Arizona Town to Declare ‘State of Emergency’ Over Border Crisis

By Samuel Allegri
Samuel Allegri
Samuel Allegri
March 23, 2021 Updated: March 23, 2021

The mayor of an Arizona town said he will declare a state of emergency over the crisis at the southern border.

Gila Bend, a town near Arizona’s border with Mexico, has a population of only 2,000 people.

Mayor Chris Riggs told Fox News he is placing the blame on the Biden administration for transporting illegal immigrants on buses to his town, noting that, particularly due to the ongoing CCP (Chinese Communist Party) virus pandemic, they don’t have the necessary resources to take care of the influx.

“Border Patrol let us know that they were going to be dropping migrants that had been detained for 72 hours in our town, which we really didn’t understand because we have nothing here,” Riggs told Fox.

“We have no charity organizations that can help, no non-governmental organizations that a lot of the larger cities and towns do have to assist these people.”

He explained that they have not received any federal or state assistance, and that the illegal immigrants being dropped off in his town can’t get food, lodging, or COVID testing.

The mayor told the news outlet that crime has gone up in Gila Bend recently, with about 20 illegal crossers coming into the town on foot almost daily.

Riggs said that the cost for COVID-19 testing of two busloads of people a week would cost around $600,000 over a year.

Last week, the National Sheriff’s Association said that up to 50 percent of illegal immigrants are testing positive for COVID-19, the disease caused by the CCP (Chinese Communist Party) virus.

Earlier this month, Arizona took legal action (pdf) to block new federal immigration regulations, saying that these would cause negative consequences for the state.

The new rules would limit the capability of ICE to detain some illegal immigrants unless they pose a threat to national security, entered through the border after Nov. 1, or committed aggravated felonies.

The Biden administration says that the rules don’t impair arresting or deporting people, but the officers in the field would need to request permission from their superiors to arrest people outside of the aforementioned cases.
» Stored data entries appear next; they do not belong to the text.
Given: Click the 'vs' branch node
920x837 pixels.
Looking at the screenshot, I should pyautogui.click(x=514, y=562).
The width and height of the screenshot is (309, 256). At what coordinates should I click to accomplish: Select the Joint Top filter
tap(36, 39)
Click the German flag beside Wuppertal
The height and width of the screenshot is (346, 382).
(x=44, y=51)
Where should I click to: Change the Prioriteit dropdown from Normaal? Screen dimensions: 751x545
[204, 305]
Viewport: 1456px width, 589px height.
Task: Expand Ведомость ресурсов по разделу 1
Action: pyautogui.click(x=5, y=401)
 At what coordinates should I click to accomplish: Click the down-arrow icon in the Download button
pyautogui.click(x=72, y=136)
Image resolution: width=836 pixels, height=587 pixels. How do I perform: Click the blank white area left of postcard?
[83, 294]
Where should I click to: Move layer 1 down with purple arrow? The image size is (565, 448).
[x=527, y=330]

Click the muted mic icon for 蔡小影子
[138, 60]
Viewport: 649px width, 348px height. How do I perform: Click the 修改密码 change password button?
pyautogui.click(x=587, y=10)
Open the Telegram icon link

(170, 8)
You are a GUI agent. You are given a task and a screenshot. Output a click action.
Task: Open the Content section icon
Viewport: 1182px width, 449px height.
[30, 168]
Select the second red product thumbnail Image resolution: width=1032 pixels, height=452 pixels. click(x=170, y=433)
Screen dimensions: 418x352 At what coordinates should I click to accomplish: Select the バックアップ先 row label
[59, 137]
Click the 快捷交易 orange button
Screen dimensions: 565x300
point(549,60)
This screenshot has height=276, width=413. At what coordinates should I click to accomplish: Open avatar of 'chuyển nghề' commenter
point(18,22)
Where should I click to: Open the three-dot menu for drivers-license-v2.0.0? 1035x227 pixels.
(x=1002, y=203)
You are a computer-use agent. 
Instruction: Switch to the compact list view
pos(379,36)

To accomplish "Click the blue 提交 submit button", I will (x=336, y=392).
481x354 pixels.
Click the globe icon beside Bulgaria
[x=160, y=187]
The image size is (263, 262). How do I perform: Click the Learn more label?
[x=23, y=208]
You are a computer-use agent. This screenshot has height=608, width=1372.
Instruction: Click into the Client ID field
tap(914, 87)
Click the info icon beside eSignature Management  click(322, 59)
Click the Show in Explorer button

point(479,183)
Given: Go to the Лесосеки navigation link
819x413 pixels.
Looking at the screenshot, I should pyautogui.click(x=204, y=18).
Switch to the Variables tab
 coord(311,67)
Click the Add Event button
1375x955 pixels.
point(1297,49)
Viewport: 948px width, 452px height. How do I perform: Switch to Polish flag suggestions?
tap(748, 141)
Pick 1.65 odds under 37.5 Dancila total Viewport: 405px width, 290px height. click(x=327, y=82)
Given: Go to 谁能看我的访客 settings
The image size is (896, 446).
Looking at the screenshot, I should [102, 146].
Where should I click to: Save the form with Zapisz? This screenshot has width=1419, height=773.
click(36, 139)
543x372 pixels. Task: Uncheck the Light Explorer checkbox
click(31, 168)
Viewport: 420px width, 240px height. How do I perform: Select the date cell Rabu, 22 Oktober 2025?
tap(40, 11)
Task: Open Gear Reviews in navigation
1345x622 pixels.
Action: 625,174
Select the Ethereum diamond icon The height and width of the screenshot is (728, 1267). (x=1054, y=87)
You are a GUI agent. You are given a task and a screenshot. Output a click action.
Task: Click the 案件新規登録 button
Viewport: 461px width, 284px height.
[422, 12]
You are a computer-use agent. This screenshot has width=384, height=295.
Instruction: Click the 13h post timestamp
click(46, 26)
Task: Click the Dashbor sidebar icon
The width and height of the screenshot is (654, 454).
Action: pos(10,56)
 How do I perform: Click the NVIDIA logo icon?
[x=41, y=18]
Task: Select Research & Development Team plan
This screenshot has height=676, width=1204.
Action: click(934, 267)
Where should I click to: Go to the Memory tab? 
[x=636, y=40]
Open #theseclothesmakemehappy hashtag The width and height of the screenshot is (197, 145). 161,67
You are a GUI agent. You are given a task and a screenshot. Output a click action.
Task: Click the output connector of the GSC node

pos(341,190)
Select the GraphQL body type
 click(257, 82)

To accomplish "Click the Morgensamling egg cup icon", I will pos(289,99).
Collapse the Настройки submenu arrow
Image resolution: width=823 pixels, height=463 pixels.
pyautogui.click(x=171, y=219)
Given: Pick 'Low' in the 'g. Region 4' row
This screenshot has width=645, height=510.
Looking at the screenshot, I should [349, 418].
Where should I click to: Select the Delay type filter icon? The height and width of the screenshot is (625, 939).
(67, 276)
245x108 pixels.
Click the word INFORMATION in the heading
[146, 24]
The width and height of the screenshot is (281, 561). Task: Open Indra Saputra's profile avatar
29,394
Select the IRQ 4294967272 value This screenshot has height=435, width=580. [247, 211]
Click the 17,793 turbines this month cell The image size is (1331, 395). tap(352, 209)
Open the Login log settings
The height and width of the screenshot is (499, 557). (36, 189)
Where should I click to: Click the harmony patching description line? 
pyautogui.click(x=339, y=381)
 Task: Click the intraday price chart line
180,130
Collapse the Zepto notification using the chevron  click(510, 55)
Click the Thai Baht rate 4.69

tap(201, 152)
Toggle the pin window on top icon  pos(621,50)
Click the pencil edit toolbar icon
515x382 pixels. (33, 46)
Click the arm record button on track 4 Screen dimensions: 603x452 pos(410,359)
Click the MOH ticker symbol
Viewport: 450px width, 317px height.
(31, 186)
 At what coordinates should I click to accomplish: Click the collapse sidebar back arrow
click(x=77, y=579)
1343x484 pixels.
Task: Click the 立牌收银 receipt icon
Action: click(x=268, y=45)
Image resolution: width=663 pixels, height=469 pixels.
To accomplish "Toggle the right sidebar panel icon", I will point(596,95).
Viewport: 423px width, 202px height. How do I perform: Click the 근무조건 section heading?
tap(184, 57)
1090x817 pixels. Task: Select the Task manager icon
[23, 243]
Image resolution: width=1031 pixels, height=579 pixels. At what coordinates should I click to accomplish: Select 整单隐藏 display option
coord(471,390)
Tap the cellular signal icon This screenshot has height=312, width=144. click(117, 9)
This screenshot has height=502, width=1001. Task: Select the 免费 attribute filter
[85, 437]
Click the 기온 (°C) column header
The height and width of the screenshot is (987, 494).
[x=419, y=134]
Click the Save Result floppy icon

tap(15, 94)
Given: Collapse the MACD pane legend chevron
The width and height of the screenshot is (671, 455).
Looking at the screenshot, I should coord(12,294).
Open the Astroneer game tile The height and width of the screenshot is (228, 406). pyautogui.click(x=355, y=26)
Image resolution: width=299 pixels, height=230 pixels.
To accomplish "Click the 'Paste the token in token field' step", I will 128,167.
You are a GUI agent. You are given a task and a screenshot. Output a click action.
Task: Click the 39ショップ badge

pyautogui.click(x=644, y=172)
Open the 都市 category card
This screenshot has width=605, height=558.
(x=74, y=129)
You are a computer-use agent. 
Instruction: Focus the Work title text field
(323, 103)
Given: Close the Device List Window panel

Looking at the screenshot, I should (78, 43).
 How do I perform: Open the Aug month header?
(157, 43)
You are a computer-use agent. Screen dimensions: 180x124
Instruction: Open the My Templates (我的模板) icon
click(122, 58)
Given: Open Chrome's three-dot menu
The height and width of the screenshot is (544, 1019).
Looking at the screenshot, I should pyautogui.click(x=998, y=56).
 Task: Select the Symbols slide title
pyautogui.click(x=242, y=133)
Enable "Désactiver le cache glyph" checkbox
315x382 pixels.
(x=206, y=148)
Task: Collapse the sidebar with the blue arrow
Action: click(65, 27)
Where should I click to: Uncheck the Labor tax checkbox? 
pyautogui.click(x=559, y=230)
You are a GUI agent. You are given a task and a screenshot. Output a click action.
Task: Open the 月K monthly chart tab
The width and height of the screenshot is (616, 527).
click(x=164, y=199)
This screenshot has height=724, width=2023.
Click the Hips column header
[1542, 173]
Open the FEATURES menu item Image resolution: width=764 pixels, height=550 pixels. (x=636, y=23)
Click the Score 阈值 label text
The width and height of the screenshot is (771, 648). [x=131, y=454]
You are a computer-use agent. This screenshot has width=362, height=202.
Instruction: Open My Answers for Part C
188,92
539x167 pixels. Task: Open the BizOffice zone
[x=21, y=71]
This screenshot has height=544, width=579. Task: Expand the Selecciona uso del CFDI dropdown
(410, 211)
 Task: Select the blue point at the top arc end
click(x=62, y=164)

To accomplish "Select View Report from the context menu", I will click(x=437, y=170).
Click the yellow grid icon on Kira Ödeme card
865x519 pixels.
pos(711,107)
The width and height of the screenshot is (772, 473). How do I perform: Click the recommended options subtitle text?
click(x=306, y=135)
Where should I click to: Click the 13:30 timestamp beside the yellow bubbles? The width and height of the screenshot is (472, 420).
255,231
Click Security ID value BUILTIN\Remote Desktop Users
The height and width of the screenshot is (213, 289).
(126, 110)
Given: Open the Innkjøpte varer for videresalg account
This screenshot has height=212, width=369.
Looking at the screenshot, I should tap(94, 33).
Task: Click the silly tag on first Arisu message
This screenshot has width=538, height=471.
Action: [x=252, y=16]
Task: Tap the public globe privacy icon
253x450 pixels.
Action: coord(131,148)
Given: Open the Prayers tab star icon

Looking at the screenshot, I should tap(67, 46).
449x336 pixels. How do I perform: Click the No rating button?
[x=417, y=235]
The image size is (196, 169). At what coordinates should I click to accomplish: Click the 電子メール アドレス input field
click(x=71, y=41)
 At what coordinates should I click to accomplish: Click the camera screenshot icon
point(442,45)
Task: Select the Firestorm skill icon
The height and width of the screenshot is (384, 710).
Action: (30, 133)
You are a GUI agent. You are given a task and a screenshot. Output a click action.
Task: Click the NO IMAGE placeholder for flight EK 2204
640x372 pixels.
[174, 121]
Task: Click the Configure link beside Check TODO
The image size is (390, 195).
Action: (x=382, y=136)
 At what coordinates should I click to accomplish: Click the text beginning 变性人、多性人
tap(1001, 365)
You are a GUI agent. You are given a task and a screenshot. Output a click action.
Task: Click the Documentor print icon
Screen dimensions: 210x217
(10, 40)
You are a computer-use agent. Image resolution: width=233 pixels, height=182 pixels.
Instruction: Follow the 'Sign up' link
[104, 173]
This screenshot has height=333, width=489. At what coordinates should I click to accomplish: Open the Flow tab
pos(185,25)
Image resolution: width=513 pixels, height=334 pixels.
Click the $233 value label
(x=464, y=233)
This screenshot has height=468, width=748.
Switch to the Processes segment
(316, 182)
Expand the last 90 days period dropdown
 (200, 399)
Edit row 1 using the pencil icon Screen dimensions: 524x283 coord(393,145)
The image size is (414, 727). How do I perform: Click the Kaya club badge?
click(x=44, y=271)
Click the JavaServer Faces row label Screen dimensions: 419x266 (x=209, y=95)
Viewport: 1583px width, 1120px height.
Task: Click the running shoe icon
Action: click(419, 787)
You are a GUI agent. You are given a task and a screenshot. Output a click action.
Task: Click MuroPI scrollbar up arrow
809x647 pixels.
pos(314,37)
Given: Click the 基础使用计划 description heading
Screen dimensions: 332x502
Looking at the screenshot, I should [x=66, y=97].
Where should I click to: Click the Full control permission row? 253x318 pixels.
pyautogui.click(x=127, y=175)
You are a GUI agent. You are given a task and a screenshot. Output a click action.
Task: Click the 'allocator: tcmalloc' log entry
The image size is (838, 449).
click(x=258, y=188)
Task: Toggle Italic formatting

“If asked about the poorest policy choice I’ve ever seen in government, this would be a strong contender,” Arizona Attorney General Mark Brnovich said in a statement. “Blindly releasing thousands of people, including convicted criminals and those who may be spreading COVID-19 into our state, is both unconscionable and a violation of federal law. This must be stopped now to avoid a dangerous humanitarian crisis for the immigrants and the people of Arizona.”